Prof. Cok Bakker has a background in Theology and Religious Studies (since 1988) and in Educational Studies (since 1991). He holds the position of Professor of World View Education at the Faculty of Humanities of Utrecht University. His research focuses on the relationship between education and religion in the broadest sense. This ranges from the manifestations of this relationship at the macro-level of education policy and pillarization in education, through the meso-level of civil society and institutions (‘the identity of the school’ and ‘the subject of religion / belief systems’), down to the micro-level of the professional and philosophical biography of individual teachers.
In academic education, he is responsible for the Master’s courses entitled ‘Belief systems, organization and policy’ and ‘Religious education and formation’. The goals of the former course include exploring how social trends and changing notions of tradition are shaping organizations (in terms of their internal organization, decision-making and business ethics). The latter course features an analysis of the various educational and training processes used in the context of belief systems.
In the period from 2012 to 2016, his appointment at the university includes spending two days a week on secondment to HU University of Applied Sciences Utrecht as professor at the Centre for Education Research.
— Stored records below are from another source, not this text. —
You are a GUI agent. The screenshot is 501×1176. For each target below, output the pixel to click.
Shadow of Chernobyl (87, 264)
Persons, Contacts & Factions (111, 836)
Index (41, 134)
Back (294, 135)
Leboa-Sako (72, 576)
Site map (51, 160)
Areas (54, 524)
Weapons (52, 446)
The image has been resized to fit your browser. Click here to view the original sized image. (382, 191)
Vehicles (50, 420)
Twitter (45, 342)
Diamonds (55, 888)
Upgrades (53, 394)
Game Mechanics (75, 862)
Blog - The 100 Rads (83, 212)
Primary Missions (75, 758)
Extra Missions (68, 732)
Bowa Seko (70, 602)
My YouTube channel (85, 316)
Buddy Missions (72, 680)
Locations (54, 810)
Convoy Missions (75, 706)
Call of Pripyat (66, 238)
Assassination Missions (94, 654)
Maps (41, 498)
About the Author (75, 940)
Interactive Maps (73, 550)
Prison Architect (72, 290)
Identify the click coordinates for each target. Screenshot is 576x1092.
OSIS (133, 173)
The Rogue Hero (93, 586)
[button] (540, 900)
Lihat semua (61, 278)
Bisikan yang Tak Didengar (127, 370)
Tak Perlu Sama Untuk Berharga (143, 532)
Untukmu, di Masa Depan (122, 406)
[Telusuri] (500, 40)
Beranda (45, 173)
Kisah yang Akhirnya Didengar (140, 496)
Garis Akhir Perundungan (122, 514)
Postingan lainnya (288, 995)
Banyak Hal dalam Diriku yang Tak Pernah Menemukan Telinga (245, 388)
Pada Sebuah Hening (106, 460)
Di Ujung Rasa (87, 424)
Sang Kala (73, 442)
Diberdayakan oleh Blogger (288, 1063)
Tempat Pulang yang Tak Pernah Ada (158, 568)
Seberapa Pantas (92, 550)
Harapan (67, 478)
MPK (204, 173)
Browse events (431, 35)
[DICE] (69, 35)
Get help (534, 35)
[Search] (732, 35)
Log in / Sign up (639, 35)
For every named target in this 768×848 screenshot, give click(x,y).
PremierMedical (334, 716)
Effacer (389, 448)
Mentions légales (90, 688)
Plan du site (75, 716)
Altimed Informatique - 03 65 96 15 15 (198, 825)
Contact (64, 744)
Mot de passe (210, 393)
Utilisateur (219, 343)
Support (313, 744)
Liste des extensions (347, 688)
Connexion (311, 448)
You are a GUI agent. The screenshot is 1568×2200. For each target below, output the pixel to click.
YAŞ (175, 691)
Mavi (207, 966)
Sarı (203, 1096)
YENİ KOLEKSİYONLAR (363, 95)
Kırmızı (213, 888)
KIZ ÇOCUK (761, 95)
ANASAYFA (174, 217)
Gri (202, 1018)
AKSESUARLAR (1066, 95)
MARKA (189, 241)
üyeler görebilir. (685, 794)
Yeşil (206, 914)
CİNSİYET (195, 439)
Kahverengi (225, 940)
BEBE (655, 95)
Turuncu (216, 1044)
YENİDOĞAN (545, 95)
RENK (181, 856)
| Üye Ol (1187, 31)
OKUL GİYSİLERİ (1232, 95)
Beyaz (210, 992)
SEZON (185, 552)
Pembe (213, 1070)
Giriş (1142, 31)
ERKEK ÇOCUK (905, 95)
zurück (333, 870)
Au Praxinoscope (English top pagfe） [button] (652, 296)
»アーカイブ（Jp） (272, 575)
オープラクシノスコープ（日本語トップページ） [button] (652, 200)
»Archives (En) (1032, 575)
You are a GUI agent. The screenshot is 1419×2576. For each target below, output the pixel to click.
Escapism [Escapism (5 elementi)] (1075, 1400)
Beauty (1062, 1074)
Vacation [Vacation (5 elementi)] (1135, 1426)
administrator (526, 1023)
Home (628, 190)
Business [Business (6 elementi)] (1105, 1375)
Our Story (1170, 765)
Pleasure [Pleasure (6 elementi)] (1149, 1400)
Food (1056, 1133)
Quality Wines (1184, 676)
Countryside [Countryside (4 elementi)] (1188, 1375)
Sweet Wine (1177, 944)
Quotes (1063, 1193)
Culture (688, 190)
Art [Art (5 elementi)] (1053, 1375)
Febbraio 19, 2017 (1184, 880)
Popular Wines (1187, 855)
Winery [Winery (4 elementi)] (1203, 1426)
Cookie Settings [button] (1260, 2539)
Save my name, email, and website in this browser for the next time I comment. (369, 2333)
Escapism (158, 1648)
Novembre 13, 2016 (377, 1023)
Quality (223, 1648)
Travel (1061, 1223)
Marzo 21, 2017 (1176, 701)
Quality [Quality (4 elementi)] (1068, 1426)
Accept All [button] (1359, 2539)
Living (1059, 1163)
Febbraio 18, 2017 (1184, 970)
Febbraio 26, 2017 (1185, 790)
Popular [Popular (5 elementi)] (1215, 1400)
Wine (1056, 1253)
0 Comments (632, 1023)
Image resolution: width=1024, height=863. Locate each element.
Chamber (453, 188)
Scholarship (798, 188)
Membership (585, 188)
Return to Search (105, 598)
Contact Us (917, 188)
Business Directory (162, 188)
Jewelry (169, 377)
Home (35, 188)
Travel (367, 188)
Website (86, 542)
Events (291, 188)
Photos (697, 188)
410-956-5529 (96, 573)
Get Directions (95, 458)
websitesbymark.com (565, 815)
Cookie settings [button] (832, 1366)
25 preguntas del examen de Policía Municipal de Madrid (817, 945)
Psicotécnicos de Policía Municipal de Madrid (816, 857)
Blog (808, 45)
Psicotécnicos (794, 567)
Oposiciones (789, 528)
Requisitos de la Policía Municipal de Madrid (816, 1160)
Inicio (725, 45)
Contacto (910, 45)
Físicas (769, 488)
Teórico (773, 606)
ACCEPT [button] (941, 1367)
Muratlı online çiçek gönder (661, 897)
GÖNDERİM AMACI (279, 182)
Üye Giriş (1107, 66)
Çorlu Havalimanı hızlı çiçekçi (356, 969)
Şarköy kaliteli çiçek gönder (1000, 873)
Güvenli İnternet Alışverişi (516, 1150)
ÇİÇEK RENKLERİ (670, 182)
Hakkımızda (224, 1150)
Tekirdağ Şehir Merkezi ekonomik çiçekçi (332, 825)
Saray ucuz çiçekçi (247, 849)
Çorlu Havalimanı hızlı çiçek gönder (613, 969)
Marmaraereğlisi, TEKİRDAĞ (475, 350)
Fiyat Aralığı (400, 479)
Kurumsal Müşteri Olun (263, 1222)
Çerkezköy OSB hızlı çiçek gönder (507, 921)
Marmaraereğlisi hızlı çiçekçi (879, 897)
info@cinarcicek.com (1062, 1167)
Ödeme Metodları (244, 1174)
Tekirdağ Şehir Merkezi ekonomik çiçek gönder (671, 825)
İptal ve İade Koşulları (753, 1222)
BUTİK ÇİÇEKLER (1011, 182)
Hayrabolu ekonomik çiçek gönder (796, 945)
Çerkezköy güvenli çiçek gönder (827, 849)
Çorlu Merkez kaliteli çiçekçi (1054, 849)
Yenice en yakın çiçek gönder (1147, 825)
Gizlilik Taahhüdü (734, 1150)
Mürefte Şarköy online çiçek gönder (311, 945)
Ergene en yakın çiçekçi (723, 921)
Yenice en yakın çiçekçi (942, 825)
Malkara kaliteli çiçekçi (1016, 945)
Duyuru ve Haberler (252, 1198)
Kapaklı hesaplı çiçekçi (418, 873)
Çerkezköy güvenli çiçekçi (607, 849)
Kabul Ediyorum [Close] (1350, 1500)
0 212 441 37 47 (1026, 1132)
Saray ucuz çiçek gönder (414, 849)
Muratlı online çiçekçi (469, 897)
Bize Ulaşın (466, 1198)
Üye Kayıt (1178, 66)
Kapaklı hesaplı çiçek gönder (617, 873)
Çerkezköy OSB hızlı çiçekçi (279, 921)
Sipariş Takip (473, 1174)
His role there is to supervisethe research group that focuses on the theme of ‘Normative Professionalization’.
As part of a joint project by Utrecht University and HU University of Applied Sciences Utrecht, a research group of about 15 PhD students and researchers has been formed, who in practice work together as a group under the name of ‘The Good Learning Project’. The supervision of doctoral research has thus become a key task. From the first semester towards the second semester a book has been released: Complexity in Education: From Horror to Passion (Bakker & Montessori 2016).
The key question is what we actually mean by ‘good education’, and who is actually able to decide this. This question becomes all the more relevant when we consider the fact that the quality of education can only partly be ‘regulated' by means of protocols, competency lists and regularly evaluating academic performance in a standardized way. In addition to the many forms of technical-instrumental professionalism, this research group focuses on the subjective and moral dimension of the professionalism on the part of the teacher (and the trainee teacher). The teacher’s own biography, individual beliefs and preferences, a vision of humanity and the world, and a vision of development (etc.) have also proven to be important, ‘coincidental’ factors that are also decisive in shaping teachers and the teaching profession.
Cok Bakker is also editor of the international series ‘Religious Diversity and Education in Europe’ (Münster / New York: Waxmann). Finally, in addition to all the above activities, he works - for one day a week - as an advisor, supervisor or teacher on identity projects in various schools and educational institutions, managing and working in educational support organizations. This work generally relates to matters in the field of religious and philosophical diversity.